THE TASK =>
Write the entries below out again in full. Match every character.

Start of DATA

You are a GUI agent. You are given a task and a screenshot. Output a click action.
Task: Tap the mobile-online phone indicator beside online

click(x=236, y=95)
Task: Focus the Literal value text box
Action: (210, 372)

End of DATA

COMPLETED EXERCISE =>
You are a GUI agent. You are given a task and a screenshot. Output a click action.
Task: Tap the mobile-online phone indicator beside online

click(x=236, y=95)
Task: Focus the Literal value text box
Action: (210, 372)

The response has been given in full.